This post was written by Lee Howard.
A recent Employment Appeal Tribunal decision, Cherfi v G4S Security Services Ltd , deals with indirect religious discrimination and offers employers further guidance on how they might deal the issue of time off work for reasons concerning religion. It may also aid those seeking to justify ostensibly discriminatory practices on the grounds of cost.
What happened in this case?
The employer, G4S, was bound under the terms of one of its client contracts to provide a prescribed number of security guards on site at all times during operational hours. The employee, Mr Cherfi, was a Muslim who frequently left the client’s site on Friday lunchtimes to attend prayers at a Mosque. G4S informed Mr Cherfi in 2008 that he would no longer be able to leave the site at lunchtimes, as G4S would be in breach of its contract if the requisite number of guards were not present at the client’s site.
G4S made a number of efforts to accommodate Mr Cherfi, offering him an amended work pattern of Monday to Thursday, with the option of working Saturday or Sunday so that he would not suffer financially. However, Mr Cherfi did not wish to work at weekends, and discussions did not result in agreement.

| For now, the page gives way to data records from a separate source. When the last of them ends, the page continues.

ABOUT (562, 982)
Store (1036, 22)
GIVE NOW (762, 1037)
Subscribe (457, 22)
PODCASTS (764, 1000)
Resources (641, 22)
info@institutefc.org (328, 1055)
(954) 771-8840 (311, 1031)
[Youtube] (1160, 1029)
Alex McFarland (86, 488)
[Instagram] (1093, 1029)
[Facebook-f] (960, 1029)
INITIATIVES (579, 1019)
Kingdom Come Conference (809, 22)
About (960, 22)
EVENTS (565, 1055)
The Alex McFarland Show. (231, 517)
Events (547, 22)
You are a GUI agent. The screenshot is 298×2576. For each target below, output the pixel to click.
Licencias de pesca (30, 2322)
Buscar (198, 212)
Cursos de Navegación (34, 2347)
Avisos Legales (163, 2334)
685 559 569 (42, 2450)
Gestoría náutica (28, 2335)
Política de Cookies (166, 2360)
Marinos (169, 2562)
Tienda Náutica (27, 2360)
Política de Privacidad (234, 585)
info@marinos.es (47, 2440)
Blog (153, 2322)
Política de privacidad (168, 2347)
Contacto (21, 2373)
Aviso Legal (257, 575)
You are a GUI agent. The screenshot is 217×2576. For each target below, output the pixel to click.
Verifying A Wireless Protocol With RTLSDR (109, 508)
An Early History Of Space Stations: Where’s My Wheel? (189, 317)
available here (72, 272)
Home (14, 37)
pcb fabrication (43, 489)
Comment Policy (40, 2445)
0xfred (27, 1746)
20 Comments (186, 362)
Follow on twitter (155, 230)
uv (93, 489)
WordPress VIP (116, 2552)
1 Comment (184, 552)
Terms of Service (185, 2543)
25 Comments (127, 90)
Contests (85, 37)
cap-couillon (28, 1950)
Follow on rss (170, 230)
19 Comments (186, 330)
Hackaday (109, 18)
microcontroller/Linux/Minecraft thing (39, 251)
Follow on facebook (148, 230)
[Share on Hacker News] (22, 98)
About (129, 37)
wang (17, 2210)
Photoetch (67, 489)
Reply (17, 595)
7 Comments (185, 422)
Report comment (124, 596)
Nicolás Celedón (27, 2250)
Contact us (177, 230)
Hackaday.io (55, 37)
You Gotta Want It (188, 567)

Thereafter, Mr Cherfi ensured that he was not present at work on Fridays, by either taking sick leave, annual leave or authorised unpaid leave. When G4S expressed discontent with this situation, he brought a claim for indirect discrimination, arguing that Muslims were put at a particular disadvantage by the employer’s requirement for all security guards to remain on site on Friday lunchtimes.